Going further still, Riemann noticed that the first term in the brackets (-1/s (1 - s)) is an invariant (does not change) if s is replaced by 1 - s. Due to this, Riemann expanded the utility of the equation even more, eliminating two poles at s = 0 and s = 1, and setting the Riemann xi function ξ (s) without degeneracies:


Riemann's x-function ξ (s)

Zeros of the Riemann Zeta Function


The roots/zeros of the zeta function, when ζ (s) = 0, can be divided into two types, which are called “trivial” and “non-trivial” zeros of the Riemann zeta function.

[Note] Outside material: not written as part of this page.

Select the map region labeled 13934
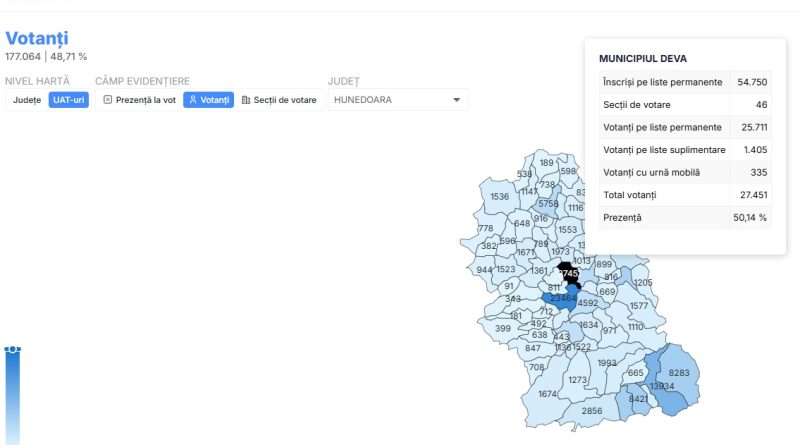This screenshot has width=800, height=445. coord(662,387)
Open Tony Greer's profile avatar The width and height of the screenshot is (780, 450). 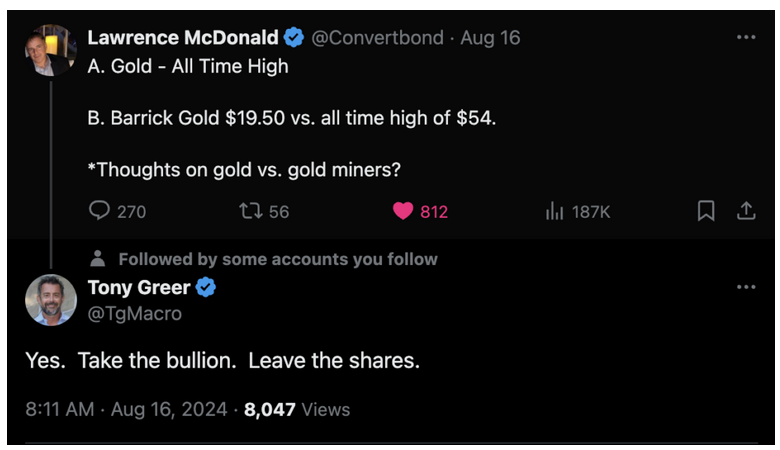[50, 299]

The existence of zeros with the real part of Re (s) & lt; 0


Trivial zeros are zeros that are easy to find and explain. They are most noticeable in the following functional form of the zeta function:


A variation of the functional Riemann zeta equation

This product becomes zero when the sine becomes zero. This occurs at kπ values. That is, with a negative even integer s = -2n , the zeta function becomes zero. However, for positive even integers s = 2n , the zeros are reduced by the poles of the gamma function Γ (z). This is easier to see in its original functional form; if we substitute s = 2n, then the first part of the term becomes undefined.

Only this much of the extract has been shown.